NRI Pulse


Ban on "India's Daughter": Don't shoot the messenger

By Arun Kumar

India’s ban on a BBC documentary on the gang rape of an Indian woman has drowned out the real issues in a chorus of righteous protests over the “wrongs” done by foreign media – the plight of women in India.

Without even watching the documentary “India’s Daughter” about the Dec 16, 2012, rape of the woman who has come to be known as ‘Nirbhaya’ or ‘Braveheart’ in a bus in New Delhi, critics have accused BBC of “voyeurism” and worse for interviewing one of the convicted rapists.
Those who have watched the movie would agree that it does not give a platform to the rapist, but effectively brings out how some in the male dominated Indian society view women as reflected in the rapist’s “callousness and lack of remorse” as also two defence lawyers’ rant on how “decent” women should behave.
After banning the documentary in a knee jerk reaction – and in the process unwittingly ensuring a much wider viewership – the government has chosen to focus on questions like who gave BBC permission to interview the convict in India’s Tihar jail.
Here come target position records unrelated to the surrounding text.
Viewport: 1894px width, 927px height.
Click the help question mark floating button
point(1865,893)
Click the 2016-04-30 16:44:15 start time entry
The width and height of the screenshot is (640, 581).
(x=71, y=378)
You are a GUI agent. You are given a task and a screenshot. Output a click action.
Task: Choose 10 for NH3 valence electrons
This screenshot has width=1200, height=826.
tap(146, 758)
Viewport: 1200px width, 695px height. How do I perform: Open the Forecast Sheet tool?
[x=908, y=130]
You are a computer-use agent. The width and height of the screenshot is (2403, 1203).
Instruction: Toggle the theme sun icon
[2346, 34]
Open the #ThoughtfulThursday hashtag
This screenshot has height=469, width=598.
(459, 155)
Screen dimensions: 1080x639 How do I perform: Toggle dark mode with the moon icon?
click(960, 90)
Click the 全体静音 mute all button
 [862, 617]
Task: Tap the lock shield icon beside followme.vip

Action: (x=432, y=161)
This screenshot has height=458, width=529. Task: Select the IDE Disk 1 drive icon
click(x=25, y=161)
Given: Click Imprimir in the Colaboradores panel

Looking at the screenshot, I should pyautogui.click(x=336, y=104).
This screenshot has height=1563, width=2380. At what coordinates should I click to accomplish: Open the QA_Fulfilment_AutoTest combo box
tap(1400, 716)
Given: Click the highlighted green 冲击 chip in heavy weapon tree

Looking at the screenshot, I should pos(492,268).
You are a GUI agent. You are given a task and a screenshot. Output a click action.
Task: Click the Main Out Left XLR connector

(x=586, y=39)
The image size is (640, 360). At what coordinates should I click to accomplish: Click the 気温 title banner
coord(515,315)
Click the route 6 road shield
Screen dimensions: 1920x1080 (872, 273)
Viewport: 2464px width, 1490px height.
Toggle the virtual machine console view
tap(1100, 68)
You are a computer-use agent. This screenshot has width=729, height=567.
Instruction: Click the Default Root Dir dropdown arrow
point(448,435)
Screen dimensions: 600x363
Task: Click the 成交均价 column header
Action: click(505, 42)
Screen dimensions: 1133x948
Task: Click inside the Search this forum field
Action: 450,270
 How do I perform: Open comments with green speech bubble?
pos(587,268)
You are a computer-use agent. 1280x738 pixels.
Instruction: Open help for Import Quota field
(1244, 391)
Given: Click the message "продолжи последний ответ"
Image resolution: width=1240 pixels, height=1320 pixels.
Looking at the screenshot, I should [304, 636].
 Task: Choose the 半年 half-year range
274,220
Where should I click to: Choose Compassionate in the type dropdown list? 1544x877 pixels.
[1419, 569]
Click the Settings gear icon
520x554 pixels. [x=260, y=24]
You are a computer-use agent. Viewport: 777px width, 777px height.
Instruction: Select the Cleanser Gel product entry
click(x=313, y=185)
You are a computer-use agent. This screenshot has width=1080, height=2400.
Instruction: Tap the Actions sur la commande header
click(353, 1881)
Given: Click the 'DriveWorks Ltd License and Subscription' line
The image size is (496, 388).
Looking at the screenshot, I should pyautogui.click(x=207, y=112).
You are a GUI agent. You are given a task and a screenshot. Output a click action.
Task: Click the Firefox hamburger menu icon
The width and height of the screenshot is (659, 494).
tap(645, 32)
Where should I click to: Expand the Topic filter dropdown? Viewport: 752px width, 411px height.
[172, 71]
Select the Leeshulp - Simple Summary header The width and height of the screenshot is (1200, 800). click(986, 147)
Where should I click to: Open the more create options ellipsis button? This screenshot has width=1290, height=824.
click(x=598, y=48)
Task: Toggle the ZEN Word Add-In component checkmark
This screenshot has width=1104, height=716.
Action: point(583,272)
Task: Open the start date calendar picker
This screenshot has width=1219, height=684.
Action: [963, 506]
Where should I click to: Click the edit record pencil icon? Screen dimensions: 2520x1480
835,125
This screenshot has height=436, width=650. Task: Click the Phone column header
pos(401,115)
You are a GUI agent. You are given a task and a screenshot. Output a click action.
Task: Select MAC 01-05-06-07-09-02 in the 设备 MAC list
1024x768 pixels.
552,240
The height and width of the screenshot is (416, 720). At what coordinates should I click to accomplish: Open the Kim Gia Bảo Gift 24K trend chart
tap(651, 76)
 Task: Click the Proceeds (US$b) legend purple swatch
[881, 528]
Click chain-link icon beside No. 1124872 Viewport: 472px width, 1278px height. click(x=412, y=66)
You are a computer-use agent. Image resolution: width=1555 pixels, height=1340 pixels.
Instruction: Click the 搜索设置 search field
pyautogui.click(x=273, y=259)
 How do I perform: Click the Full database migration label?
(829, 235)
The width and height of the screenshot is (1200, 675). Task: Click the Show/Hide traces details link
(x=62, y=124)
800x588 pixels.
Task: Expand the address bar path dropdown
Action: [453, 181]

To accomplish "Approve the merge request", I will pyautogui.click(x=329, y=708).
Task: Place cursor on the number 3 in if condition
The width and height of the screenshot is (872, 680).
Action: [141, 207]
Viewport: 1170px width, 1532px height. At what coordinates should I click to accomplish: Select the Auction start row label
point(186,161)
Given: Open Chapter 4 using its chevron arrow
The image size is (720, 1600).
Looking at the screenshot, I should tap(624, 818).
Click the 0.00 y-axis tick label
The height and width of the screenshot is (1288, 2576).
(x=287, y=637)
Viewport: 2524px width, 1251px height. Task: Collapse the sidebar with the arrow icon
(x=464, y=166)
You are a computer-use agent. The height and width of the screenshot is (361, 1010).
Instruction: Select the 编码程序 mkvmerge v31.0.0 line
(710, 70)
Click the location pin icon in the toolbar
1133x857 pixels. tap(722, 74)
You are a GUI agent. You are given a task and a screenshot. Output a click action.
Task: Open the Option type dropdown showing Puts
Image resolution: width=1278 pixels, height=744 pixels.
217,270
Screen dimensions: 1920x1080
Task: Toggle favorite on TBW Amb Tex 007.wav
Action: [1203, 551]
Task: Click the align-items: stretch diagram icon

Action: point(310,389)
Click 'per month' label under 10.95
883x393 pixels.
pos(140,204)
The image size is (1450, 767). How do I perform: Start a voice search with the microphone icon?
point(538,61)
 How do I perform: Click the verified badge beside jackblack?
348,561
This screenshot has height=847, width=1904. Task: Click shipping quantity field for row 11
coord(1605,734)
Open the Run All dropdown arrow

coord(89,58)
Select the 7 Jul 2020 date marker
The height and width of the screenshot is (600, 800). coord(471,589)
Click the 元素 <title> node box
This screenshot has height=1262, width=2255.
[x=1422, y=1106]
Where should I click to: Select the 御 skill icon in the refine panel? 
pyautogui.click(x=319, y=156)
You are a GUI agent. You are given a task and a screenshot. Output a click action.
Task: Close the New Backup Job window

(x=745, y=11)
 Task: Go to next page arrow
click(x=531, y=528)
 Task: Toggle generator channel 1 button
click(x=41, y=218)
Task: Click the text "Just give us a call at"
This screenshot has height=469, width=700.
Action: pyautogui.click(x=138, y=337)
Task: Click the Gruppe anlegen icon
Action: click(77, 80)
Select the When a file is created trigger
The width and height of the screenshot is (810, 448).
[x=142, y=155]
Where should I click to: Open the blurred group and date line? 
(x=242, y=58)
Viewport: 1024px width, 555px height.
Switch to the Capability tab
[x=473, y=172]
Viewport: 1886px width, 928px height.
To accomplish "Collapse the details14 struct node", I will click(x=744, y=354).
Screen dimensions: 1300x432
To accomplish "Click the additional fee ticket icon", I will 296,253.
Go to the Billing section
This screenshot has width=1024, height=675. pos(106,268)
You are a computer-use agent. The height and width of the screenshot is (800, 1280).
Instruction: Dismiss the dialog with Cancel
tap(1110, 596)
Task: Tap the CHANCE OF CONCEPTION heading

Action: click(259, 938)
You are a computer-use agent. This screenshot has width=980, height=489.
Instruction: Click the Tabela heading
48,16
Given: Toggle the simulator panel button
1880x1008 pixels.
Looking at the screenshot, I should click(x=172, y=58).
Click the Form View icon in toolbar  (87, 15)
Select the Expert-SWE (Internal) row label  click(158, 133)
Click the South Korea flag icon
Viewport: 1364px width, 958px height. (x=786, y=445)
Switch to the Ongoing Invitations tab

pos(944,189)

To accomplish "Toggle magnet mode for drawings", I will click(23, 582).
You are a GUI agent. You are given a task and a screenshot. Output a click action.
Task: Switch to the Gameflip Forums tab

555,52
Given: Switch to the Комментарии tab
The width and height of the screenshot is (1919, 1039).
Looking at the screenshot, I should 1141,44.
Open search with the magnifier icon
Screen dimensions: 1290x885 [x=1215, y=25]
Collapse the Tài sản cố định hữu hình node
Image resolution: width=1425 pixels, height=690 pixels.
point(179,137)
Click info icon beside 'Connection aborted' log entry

Or was he interviewed when he was still an undertrial. And now the action it’s contemplating against BBC for airing the banned film.
One Indian woman parliamentarian is reported to have expressed concern over how the documentary would affect India’s image abroad and hurt tourism. Though at least one Indian journalist did wonder why the Indian media did not do the story itself with all the material right there.
Other critics have asked the BBC to first put its own house in order and interview its own child rapists – a reference to the child sex abuse scandal that rocked the corporation a couple of years ago. Since then “a total of 152 recent and historic allegations of sexual abuse against 81 BBC employees and freelancers” have been reported.
“They could go to the US and do an interview with a college rapist,” a critic suggested citing research by the National Institute of Justice that one in five women students are raped during their college career.
“The most dangerous place for a woman is not the streets of Delhi, but US college campuses,” the critic concluded.
There is no denying the fact that street harassment of women is quite widespread in the US too, and US politicians have also made insensitive comments like Republican Todd Akin opposing abortions saying “legitimate rape” rarely causes pregnancy.
A suggestion that US media and activists are trying to divert attention away from the US situation by denouncing India as a society of violence towards women may well be true – but that’s beside the point.
An AP story published by several US dailies suggested the convicted “murderer and rapist’s views” blaming the victim “were shocking in their callousness and lack of remorse. But the underlying view has wide acceptance in India”.
Many in the Western media have of course sought to portray India’s ban as a freedom of speech issue with some suggesting that it was a display of the “authoritarian streak” in India’s new ‘strongman leader’ Narendra Modi.
But as The New York Times noted, Indians found “ways to watch the rape documentary despite ban” with the film spreading “throughout social media, gaining a wide audience despite a government ban and thwarting official efforts to block it”.
One was against the ban on “India’s Daughter” before one was for it – if it helps spread the message as it appears to be doing.